Returning to the continent would be life-changing, and after receiving a special provision to live on a ranch and document Africa’s people and wilderness, he would publish The End of the Game in 1965. Twelve years later, he would republish the book to include photographs documenting the deaths of thousands of elephants and rhinos from starvation and stress Kenya’s Tsavo National Park.

Beard’s adventures on the continent also led him to a chance encounter with a young woman on the streets of Nairobi, Kenya. Beard asked and paid to take her picture, and the woman, Zara Mohamed Abdulmajid — better known today as Iman — would go on to become one of the world’s most famous supermodels.

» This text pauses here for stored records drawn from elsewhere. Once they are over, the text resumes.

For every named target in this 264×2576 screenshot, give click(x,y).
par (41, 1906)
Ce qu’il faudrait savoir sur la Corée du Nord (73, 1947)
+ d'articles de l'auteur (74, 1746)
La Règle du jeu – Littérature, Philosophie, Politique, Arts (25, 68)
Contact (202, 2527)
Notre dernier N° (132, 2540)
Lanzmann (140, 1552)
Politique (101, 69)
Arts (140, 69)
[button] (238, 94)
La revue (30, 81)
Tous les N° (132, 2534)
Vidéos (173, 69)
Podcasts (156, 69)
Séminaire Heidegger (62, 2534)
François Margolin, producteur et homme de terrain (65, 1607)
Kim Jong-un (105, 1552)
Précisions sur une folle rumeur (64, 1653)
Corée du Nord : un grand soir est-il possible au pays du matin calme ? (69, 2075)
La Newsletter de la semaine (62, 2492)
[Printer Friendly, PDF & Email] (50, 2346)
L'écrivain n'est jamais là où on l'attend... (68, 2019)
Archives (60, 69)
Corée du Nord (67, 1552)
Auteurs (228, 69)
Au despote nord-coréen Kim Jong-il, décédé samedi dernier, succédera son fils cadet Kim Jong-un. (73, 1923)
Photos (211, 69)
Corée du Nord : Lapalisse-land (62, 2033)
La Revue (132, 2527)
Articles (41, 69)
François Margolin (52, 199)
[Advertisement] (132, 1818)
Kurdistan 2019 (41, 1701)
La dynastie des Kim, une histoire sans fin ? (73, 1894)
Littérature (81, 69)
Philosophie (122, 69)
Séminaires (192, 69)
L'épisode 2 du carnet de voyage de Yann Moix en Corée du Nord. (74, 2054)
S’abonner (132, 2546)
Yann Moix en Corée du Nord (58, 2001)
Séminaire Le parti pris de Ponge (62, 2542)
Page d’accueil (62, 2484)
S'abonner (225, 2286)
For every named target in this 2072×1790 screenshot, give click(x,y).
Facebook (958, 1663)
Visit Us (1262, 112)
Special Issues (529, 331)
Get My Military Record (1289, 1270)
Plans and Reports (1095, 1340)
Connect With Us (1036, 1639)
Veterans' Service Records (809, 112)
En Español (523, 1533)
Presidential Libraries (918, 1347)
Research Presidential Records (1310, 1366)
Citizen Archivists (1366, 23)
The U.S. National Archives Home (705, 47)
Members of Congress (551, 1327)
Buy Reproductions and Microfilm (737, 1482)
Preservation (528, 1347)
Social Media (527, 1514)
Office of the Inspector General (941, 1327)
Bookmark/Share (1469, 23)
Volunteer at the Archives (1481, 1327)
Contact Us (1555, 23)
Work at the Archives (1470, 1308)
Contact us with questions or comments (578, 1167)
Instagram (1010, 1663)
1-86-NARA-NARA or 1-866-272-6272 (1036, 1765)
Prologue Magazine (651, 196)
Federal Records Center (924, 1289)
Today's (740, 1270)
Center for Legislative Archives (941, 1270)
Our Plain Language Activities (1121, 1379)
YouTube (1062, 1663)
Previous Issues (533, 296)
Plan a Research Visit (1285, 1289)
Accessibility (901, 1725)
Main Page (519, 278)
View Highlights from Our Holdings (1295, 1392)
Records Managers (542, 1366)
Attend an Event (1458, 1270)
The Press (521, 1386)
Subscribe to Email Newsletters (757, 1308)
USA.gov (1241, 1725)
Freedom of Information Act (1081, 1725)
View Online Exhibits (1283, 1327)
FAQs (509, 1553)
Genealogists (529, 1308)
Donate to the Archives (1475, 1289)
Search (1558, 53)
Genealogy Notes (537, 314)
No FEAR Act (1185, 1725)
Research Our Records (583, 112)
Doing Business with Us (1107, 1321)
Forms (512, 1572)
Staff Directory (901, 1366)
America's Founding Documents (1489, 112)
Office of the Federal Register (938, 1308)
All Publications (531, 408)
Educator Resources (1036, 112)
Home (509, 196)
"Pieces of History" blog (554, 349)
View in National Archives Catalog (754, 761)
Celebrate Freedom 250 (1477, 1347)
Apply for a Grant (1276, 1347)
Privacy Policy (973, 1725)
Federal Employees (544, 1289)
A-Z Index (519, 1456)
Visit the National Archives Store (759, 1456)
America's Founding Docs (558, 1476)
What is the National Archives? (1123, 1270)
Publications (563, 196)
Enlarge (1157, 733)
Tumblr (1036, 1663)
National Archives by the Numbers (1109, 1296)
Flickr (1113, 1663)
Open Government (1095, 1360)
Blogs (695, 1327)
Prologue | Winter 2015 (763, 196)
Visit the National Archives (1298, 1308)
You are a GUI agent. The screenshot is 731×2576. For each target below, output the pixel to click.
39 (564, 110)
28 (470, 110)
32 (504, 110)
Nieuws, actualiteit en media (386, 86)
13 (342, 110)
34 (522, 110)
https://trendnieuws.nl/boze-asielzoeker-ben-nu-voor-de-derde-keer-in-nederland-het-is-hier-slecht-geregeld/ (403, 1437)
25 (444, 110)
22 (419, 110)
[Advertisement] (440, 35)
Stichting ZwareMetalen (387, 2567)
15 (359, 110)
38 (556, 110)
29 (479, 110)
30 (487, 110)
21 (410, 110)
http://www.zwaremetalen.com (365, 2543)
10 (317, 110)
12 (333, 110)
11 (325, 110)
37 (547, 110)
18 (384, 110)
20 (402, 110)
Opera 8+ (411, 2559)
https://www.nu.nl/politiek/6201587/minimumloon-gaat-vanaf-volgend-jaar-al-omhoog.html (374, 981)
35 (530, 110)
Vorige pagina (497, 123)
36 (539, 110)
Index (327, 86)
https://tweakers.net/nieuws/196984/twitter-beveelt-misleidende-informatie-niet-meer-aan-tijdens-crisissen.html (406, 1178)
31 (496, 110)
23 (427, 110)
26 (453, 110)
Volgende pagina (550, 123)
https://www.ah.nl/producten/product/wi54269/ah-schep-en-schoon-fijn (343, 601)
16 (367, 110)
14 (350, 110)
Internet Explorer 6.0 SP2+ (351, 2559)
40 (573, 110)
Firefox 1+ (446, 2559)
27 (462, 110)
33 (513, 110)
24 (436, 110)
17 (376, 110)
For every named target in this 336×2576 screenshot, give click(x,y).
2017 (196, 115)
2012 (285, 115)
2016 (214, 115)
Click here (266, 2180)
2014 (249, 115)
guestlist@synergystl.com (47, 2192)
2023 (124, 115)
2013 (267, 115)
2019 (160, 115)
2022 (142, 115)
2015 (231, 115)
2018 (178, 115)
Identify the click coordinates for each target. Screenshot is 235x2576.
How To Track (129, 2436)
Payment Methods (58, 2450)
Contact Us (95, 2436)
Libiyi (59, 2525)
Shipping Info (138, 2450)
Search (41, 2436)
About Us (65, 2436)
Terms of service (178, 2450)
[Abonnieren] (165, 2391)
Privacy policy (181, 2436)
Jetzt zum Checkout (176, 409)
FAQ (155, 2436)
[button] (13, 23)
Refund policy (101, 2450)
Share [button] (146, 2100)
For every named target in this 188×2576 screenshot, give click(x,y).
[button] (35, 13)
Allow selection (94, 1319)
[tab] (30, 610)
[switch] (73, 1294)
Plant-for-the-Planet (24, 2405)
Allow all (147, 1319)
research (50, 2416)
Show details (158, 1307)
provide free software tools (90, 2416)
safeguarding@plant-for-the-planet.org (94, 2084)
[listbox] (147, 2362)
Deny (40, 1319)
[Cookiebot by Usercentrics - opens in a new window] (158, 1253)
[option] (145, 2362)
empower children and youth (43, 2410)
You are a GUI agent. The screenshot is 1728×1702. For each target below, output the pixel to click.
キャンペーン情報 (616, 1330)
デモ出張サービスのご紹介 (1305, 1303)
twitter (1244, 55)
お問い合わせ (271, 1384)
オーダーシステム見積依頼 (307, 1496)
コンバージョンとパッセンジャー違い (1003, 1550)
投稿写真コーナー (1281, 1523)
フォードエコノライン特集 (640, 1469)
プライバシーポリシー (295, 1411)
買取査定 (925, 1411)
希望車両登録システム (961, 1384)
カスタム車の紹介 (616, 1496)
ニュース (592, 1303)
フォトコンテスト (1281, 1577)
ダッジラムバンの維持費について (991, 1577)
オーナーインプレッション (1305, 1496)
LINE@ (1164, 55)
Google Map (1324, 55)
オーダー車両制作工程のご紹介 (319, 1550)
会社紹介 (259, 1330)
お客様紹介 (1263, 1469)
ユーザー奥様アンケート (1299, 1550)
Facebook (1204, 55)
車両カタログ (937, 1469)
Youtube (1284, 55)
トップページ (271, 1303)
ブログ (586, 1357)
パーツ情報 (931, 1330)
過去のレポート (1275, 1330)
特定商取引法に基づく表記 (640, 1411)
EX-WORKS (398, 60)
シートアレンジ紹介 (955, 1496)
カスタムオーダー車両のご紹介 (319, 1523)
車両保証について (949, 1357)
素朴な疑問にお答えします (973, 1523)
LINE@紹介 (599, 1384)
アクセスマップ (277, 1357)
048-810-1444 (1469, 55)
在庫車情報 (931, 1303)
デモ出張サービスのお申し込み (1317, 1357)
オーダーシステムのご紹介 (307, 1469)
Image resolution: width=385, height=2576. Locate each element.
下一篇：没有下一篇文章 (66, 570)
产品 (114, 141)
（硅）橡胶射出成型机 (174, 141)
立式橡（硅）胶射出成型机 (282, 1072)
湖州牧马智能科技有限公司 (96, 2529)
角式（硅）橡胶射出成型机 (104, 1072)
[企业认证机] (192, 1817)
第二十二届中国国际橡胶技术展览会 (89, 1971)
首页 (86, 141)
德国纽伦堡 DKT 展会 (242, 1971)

Beard opened his first exhibition in 1975 at the Blum Helman Gallery in New York, which was followed by a one-man exhibition in 1977 at the International Center of Photography.

“I think of them like an accumulation of petty and futile memories put down on paper, collaged, photographed, and worked on,” Beard told the New York Times of his work in 1997.

His most recent display was at the Guild Hall Museum in East Hampton, New York, in 2016, according to his website.

During his career, Beard befriended many renowned celebrities of their time, including Andy Warhol, Francis Bacon, Salvador Dali, Richard Lindner, Terry Southern and Truman Capote.

In the ‘90s, Beard was famously trampled and speared in the leg by an elephant while photographing a heard on the Tanzanian border.